Exercise:
Show each line of the listing in which the word "computer" occurs.

(The data Opens)

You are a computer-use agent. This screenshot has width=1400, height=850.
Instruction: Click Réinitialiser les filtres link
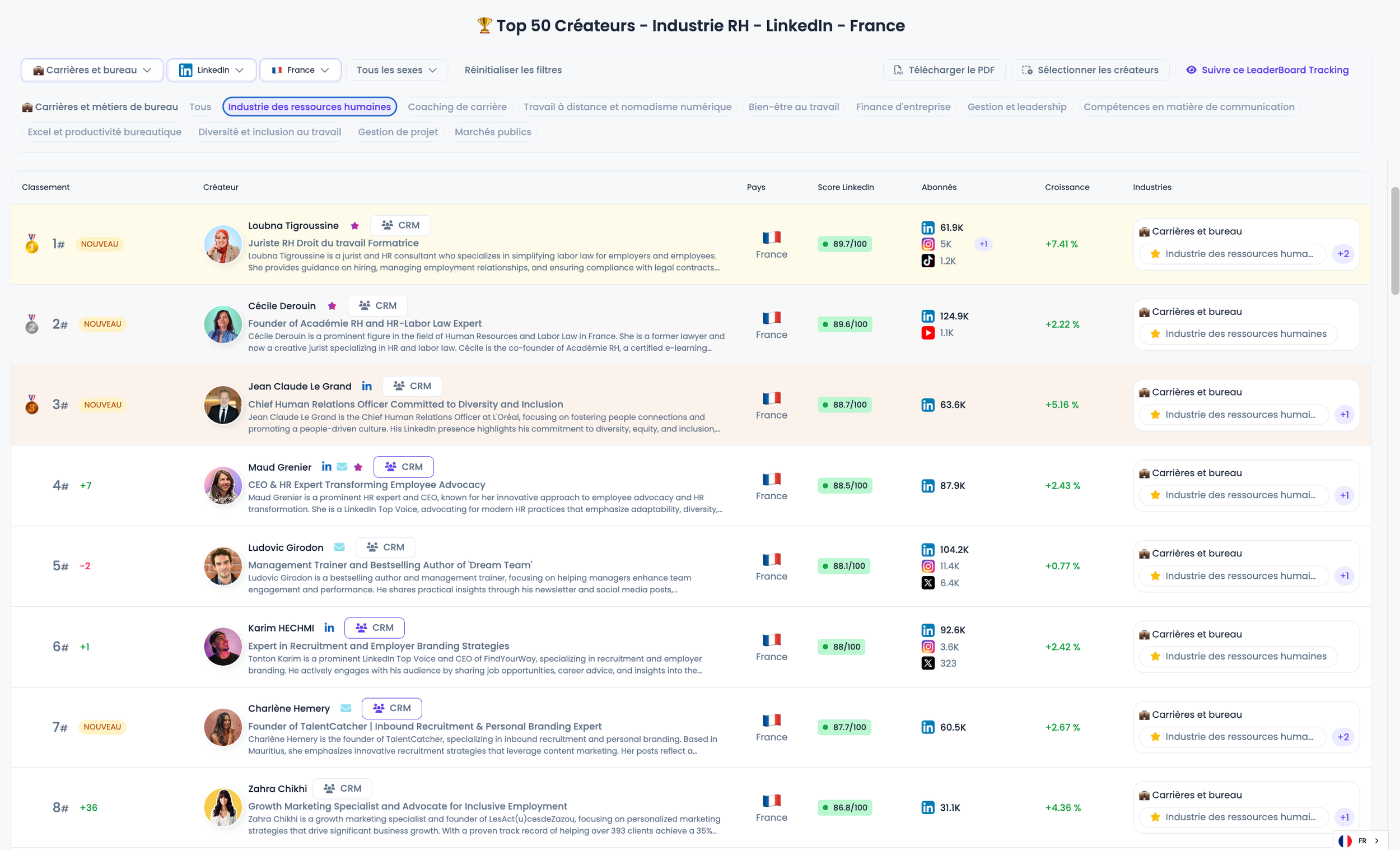512,70
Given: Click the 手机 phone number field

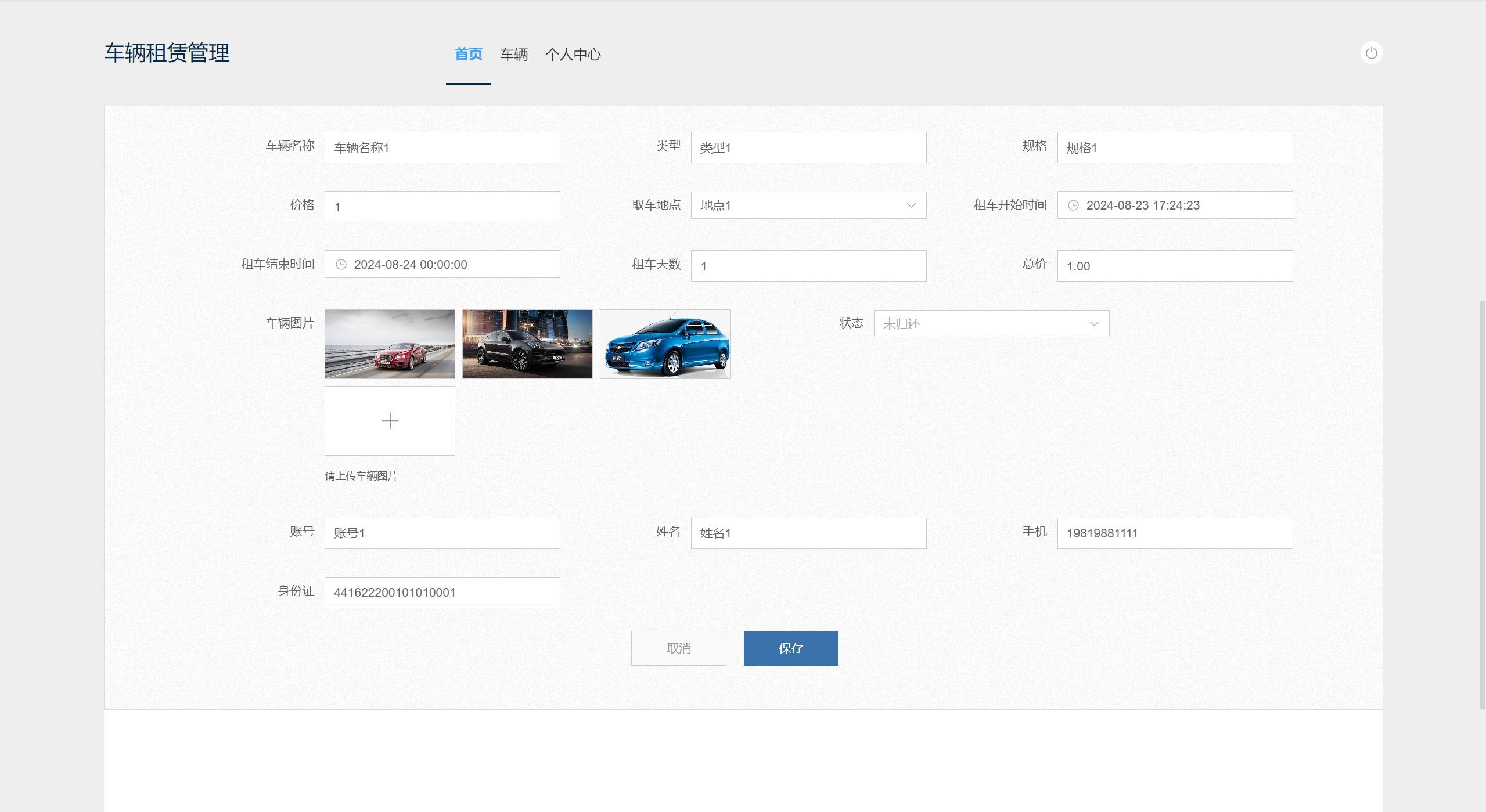Looking at the screenshot, I should click(x=1174, y=533).
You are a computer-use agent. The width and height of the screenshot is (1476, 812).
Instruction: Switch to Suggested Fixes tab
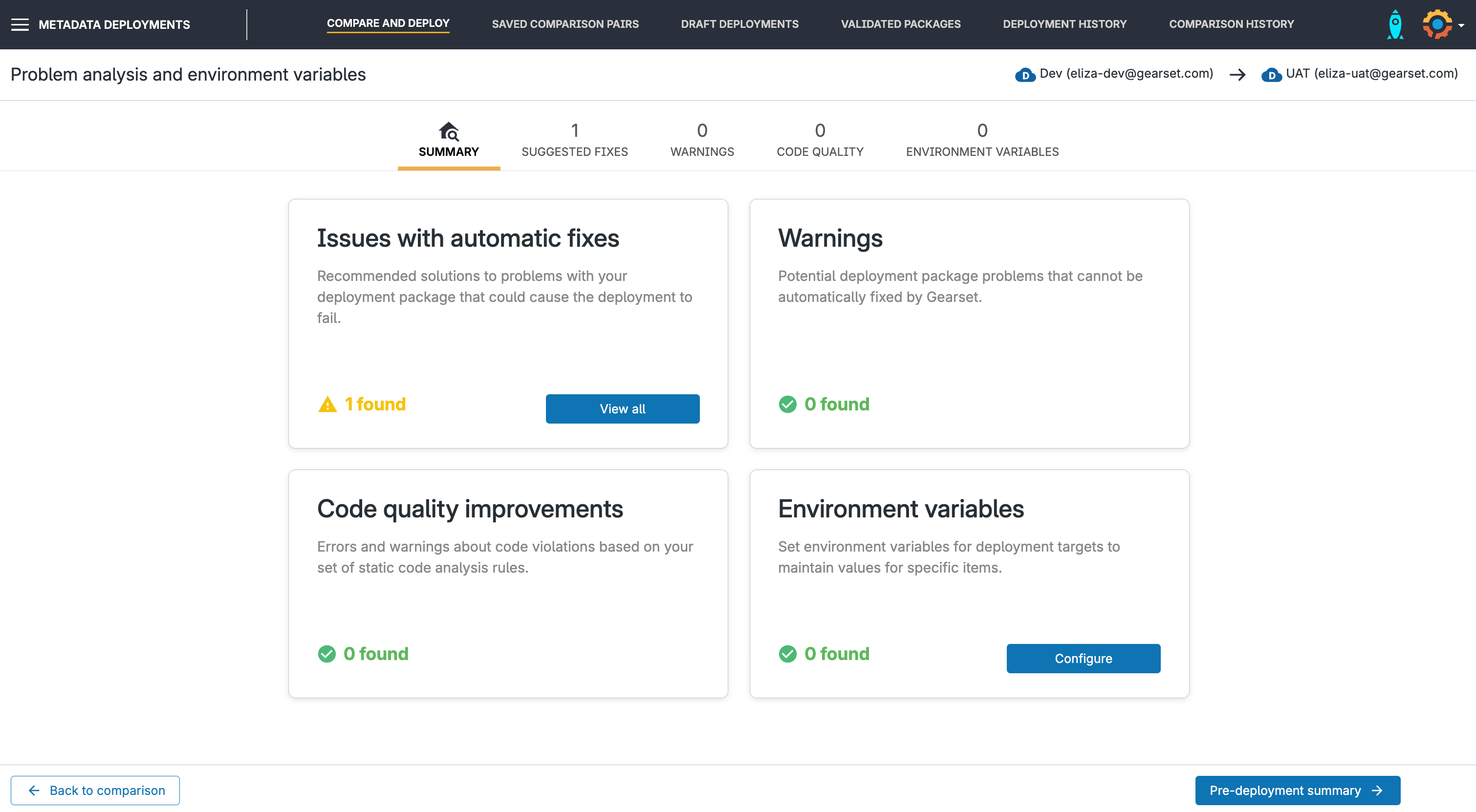coord(574,140)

(The data Closes)

Final answer:
You are a computer-use agent. This screenshot has width=1400, height=850.
You are a computer-use agent. The width and height of the screenshot is (1476, 812).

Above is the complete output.